A lot of y'all new dudes out here think in the same terms but don't have the p*ssy power to back it up. Your energy and focus can only go in so many directions and if it's devoted to counting another dudes money, envying another man, and focusing on what that man should be doing, *you* are losing.

So stop with the:

"Oh this nikka 6'7" and that's why the hos like him" - You 5'10" playa
"Oh this nikka got $50 Million and that's why the hos like him" - You make 50K though
"Man, if I were Steph Curry, I would having all kinds of hos. This nikka a simp" - You not Steph
"This nikka got a bigger dikk then me" - You packing a solid 6 incher
"This nikka prettier than me" - Girls rate you a 6

You ain't them dudes and you never will be. Focus solely on yourself and what you bring. When you get into a situation, focus on your positives first then analyze where you fall short and figure out ways to overcome.

Stop playing the game as someone who you are not. Stop comparing yourself to others as a baseline.

Which leads to...

All I Have in this World


A lot of cats hear that clip and get caught up in the gangster bravado of it without really breaking down what it means. Put another way, as a man, your ambition (balls) and your integrity (word) are what you possess. That's it.

Even if you're an incredibly handsome man, you do not have the capital to live off of your body the rest of your life.

I could write more on this, but do I really need to?

What's In Your Head, Zombie, Zombie, Zombie, ei ei
"And you know why she doesn't have friends? Because she's not friendly!" -- Patrice O'Neal

Man, y'all discussing all this stuff about "nice guys" and not being able to attract women but the truth is a lot of you cats just don't have a personality. Honestly man, the internet and forums attract and give an outlet to dudes like this (no offense) so lets be real about what it is. A couple of dudes (@ThatGuyloco) are honest about their anxiety and confidence issues but a lot of y'all are living a fantasy through a computer screen.

I can bet a lot of you cats don't have good male friendships either. You're looking for women to feel some type of void and to fulfill some sort of unrealistic role in your lives but that's not reality.

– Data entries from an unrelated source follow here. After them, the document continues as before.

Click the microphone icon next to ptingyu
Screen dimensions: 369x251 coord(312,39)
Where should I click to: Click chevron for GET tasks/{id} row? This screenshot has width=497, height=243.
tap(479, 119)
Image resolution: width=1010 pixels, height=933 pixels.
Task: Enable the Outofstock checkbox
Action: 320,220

Look in the mirror, break yourself down, be brutally honest without passing judgement. You are who you are.

Where do you wish to go, who do you wish to become, those are questions only you can answer, but they can only be answered after you're completely honest about who you are and where you're at in life.

Talk to people in general (without expectations of anything). Develop yourself, become the person you wish to attract. Stop trying to fill a void with some *dime* or some harem of women. It doesn't work.

Shut down the computer, get off the porn, and live life.

tl;dr...

You don't have a p*ssy, stop thinking like you do. fukk what your mom, grandma, and fourth grade teacher told you.